Espessura de toucinho é importante para eficiência alimentar e qualidade de carne, além de
ser reservatório energético. Embora Genome Wide Association Study (GWAS) tem sido
amplamente usada associada à fenótipos, ainda há a necessidade de reduzir a região de
associação se o objetivo é achar mutações causais. Por essa razão objetivou-se reduzir esta
região de QTL usando dados de WGS, RNA-Seq e ChIP-Seq. A partir do SNP mais
significativo do GWAS (leadSNP – SSC5:66103958), os haplótipos foram postos em fase e
selecionados haplótipos de tamanho 41 SNPs (20 < leadSNP > 20). Foi selecionado o
haplótipo mais frequente entre as linhagens utilizadas, então foi possível identificar uma
região de 5 SNPs (2 < leadSNP > 2) presente em todas as linhagens. A partir desta região foi
realizado o mapeamento fino, primeiro foi utilizado WGS e foi identificado três variantes
candidatas (SSC5:66097445, SSC5:66099282 e SSC5c66103958). Nesta região entre
SSC5:66097445-66103958 foram encontradas marcas epigenéticas H3K27me3 e H3K4me3
utilizado dados de ChIP-Seq de macrófagos alveolar de suínos, indicando regulação de
expressão gênica durante período de desenvolvimento pre-natal.
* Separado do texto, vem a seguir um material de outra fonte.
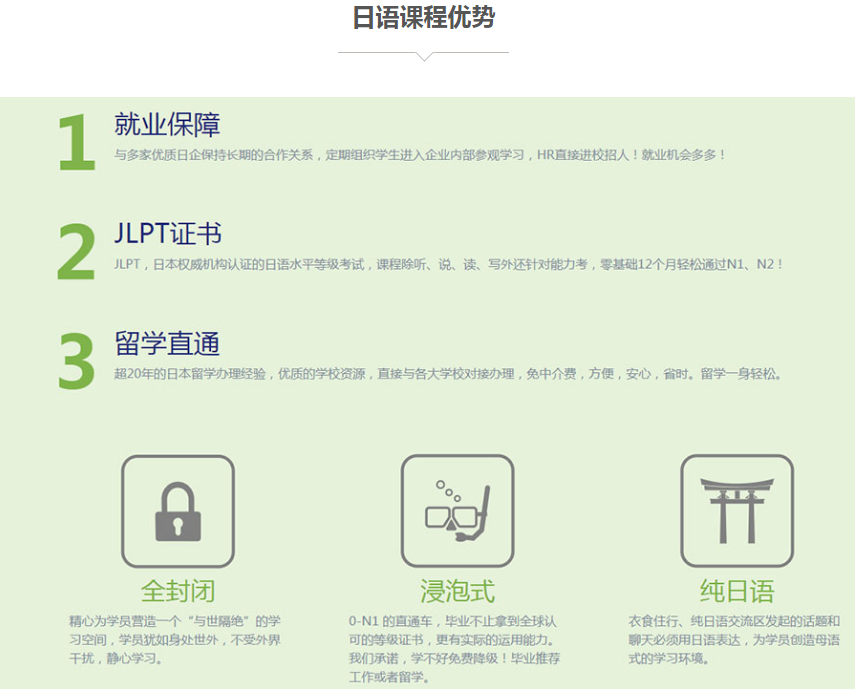
Task: Click the down chevron under the page title
Action: pos(424,56)
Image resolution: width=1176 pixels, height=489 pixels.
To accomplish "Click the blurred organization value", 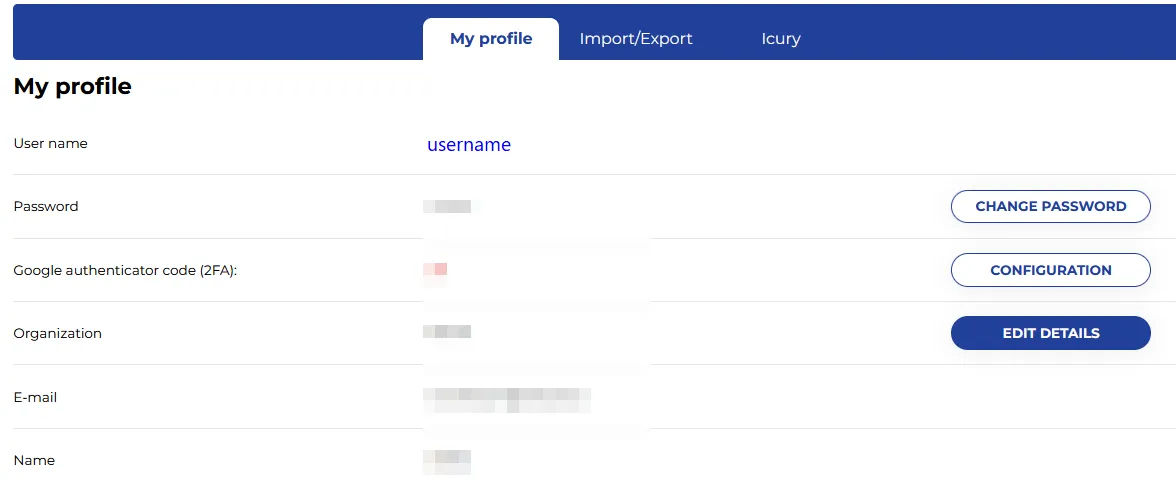I will point(447,332).
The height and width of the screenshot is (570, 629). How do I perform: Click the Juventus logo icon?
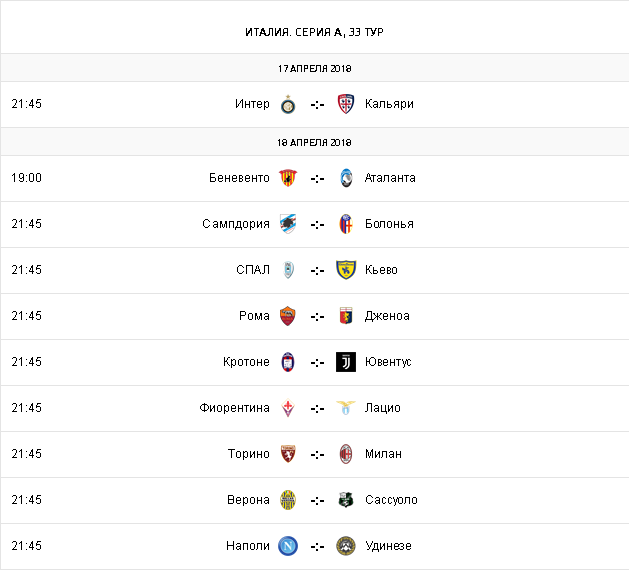(x=346, y=362)
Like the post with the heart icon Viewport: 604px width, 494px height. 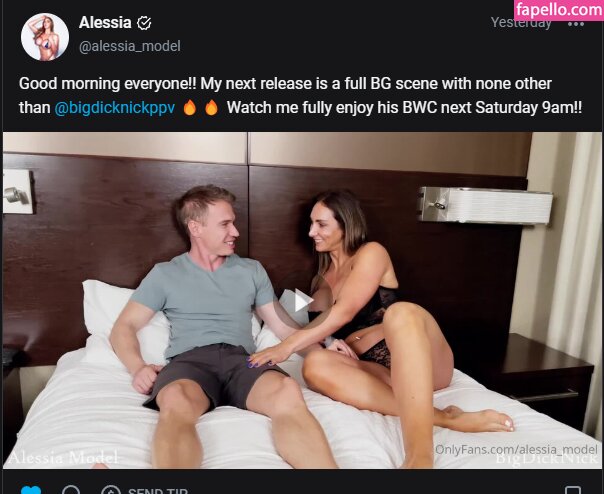click(x=31, y=490)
Em função disso foram
utilizados RNA-Seq de embriões e fetos, onde foi possível encontrar alta expressão do gene
CCND2, que está relacionado ao desenvolvimento e diferenciação de tecido adiposo, sendo
um forte candidato a gene causal para espessura de toucinho. É possível, também, concluir
que nesta região pode ter elementos regulatórios envolvidos na expressão do gene CCND2
no desenvolvimento embrionário e que, o impacto epigenético durante a vida embrionária
pode impactar a produção de características na vida adulta. Nessa tese foi usado dados de
sequenciamento, genotipagem, fenótipo, transcriptoma e ChIP-Seq, integrando todos para
estreitar regiões de interesse no genoma, assim, resultando e propondo ferramentas para
melhorar o melhoramento animal no futuro.